Àlex was the calçots chef. A fire was made, and he cooked the calçots with patience and expertise. He did an excellent job as they were very delicious!

After the heavy lunch, to digest, we played dodgeball. Ask Albert who won. Spoiler: not his team.

Then we drunk mojitos and talked and drunk more mojitos… It was a very nice day! Can’t wait for the Quintanalab-Calçotada 2020!

Swiss Light-sheet Microscopy Workshop

Last 24th and 25th of April, Andrea, Pablo, Elisenda and Albert went to Zurich to attend the Swiss Light-sheet Microscopy Workshop.

 

 

It was a two days meeting in which researchers from all over the world gathered together to share the observational techniques they are using. Users and developers discussed newest advances in the field and exchanged ideas.

Elisenda was telling me about these 3D glasses that transported you inside a gigantic transparent brain in which you could observe a specific neuron from all possible angles. Exciting!  Pablo is there in the picture:

 

 

They were very impressed by everything they saw, and learned a lot! Albert said it was a very productive conference and can’t wait to have the chance to try some of these techniques in the lab. He also told me they were happy they had the chance to have a typical Swiss dinner: fondue, raclette and rösti. Fabien might not agree about this being a typical Swiss dinner and not a French one…

Our first preprint!

We published our first preprint last week. For those who aren’t familiarized, a preprint is a study to be published in a Journal, that has not been reviewed yet. The aim is to make the results available as soon as possible so Science can advance faster. We are very excited about it, and very happy because it has been featured by the preprint platform Biorxiv for reaching the top 5% altmetric score within their first days after releasing it; and it has also been selected as one of the ERC Research results of the week! So cool!

But what is it about?

As you may know, dysfunctions of the mitochondrial energy-generating machinery cause a series of usually fatal diseases collectively known as mitochondrial disease. In this disease, high energy-requiring organs, like the brain, are especially affected, showing many severe symptoms such as motor alterations, respiratory deficits or epilepsy that, in many cases, can be fatal. Hence, our group is driven to better understand these pathologies, with the overarching goal of finding effective therapies to treat them.

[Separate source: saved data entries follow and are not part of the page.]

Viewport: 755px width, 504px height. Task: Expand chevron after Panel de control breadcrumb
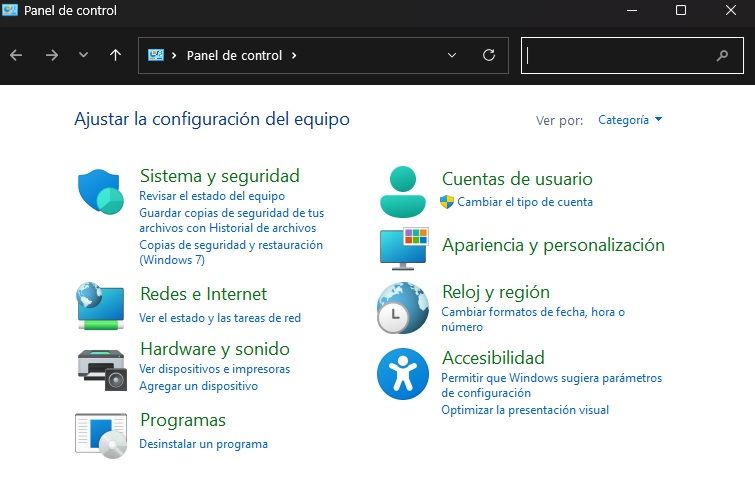(294, 55)
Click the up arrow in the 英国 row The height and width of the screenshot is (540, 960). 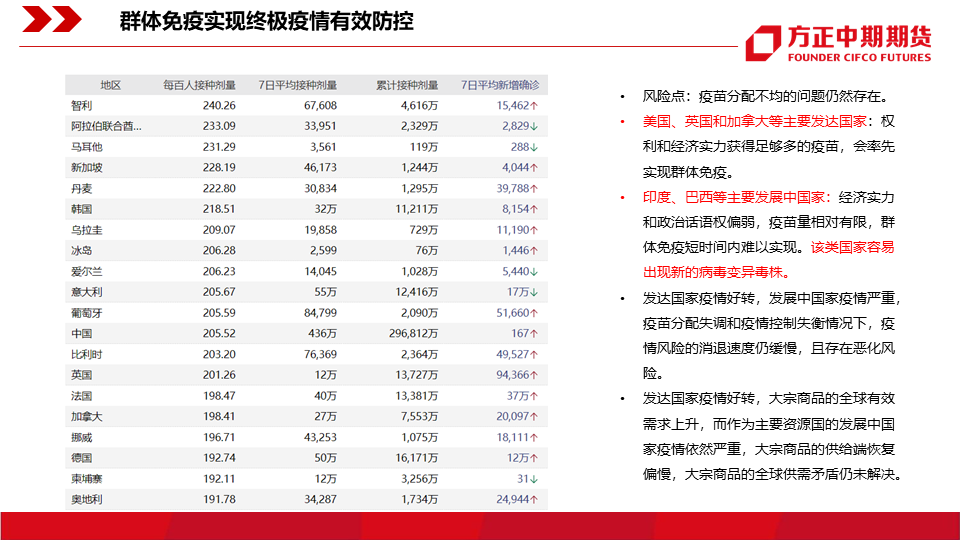535,375
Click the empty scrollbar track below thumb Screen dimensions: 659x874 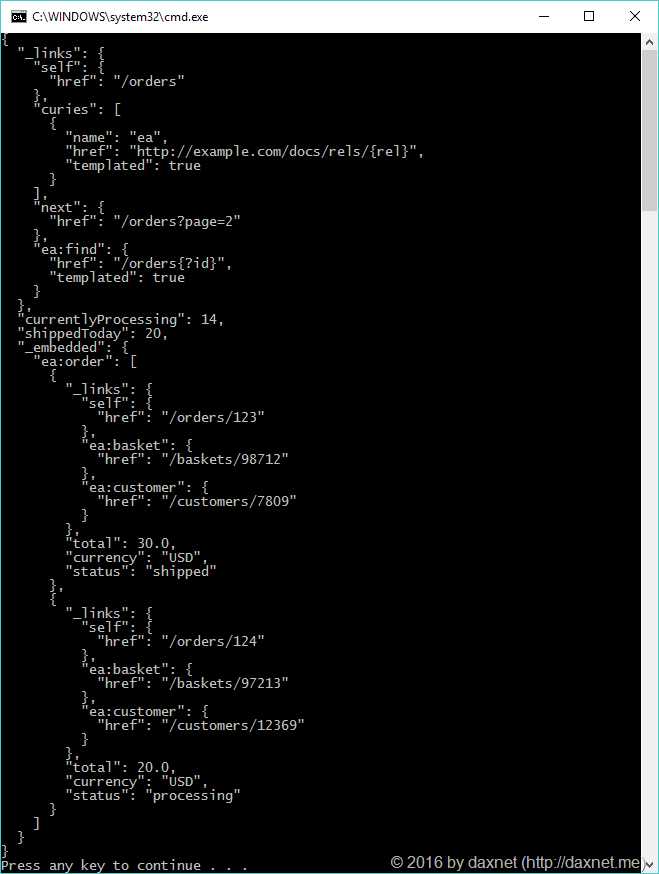(649, 532)
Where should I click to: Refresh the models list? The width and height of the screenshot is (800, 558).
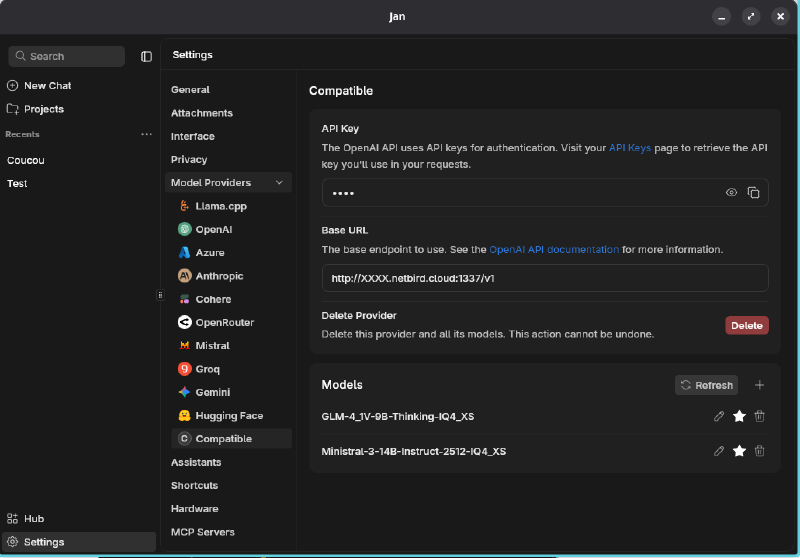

This time, we focused on Leigh Syndrome, the most common presentation of mitochondrial disease with a predominant affectation of the central nervous system, particularly in two brain areas, the brainstem (that controls all basic functions that keep us alive) and the basal ganglia, involved in refining motor coordination. We knew that one protein in the mitochondria is critical in this disease: the Complex I subunit NDUFS4, because animal models lacking this subunit in all their cells reproduce the classical signs of Leigh Syndrome described before. However, there were some pressing questions remaining: do symptoms appear due to all cells in the body not working properly, or some specific cells are responsible for them?

To study this, we selectively inactivate NDUFS4 in three neuronal populations we suspected could be key, and keep NDUFS4 working in all other cells in the body. Observing what symptoms remained we could know the role of these neurons in the brain alterations these patients suffer.

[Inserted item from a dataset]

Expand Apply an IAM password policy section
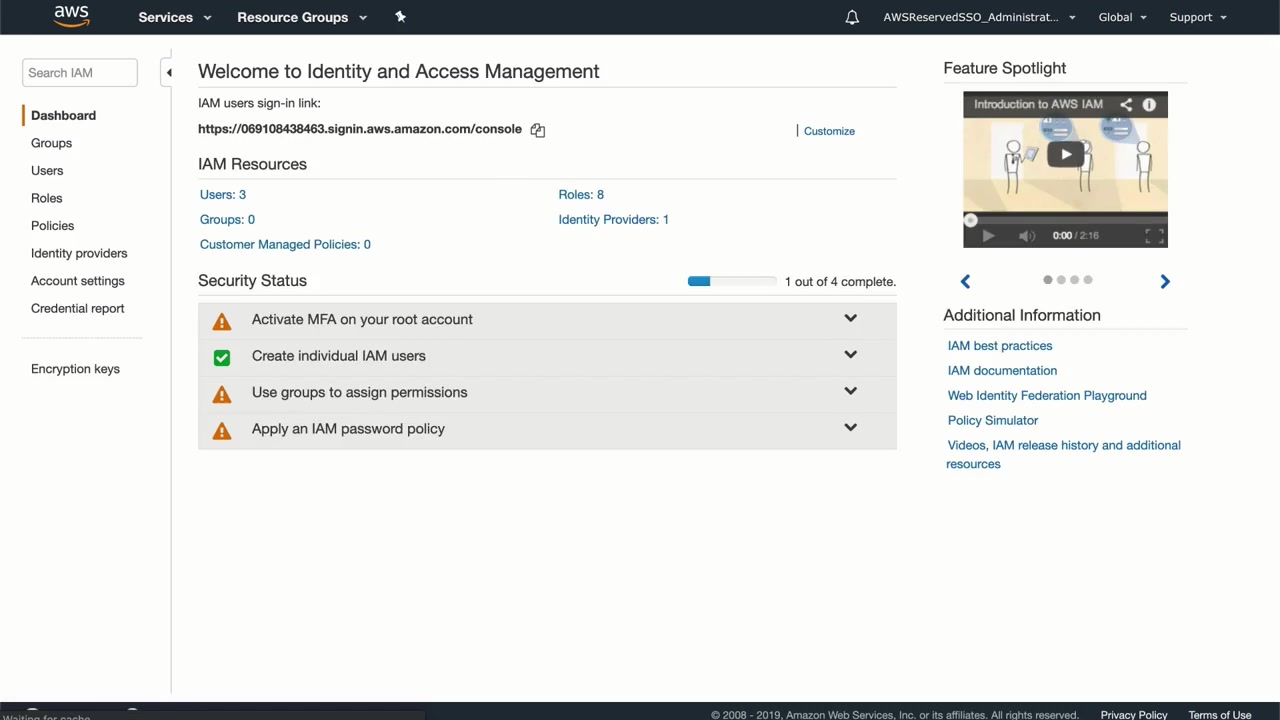 pos(850,428)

What we found was that the inactivation of this subunit in a certain kind of excitatory neurons (the fancy-scientist name is vlgut2-expression glutamatergic neurons) caused brainstem inflammation, motor and respiratory deficits, and early death; and that its inactivation in inhibitory (GABAergic neurons) led to basal ganglia inflammation, severe refractory epileptic seizures and premature death.

Bottom line, these results are very important to contribute understand the underlying cellular mechanisms of mitochondrial disease in general, and Leigh Syndrome in particular, as we have identified which specific neurons are behind the brain lesions observed in this pathology and their specific contribution to the symptoms. Therefore, now we have new knowledge to try to identify which cellular aspects are failing in those cells so we can start to envisage different methods to correct them.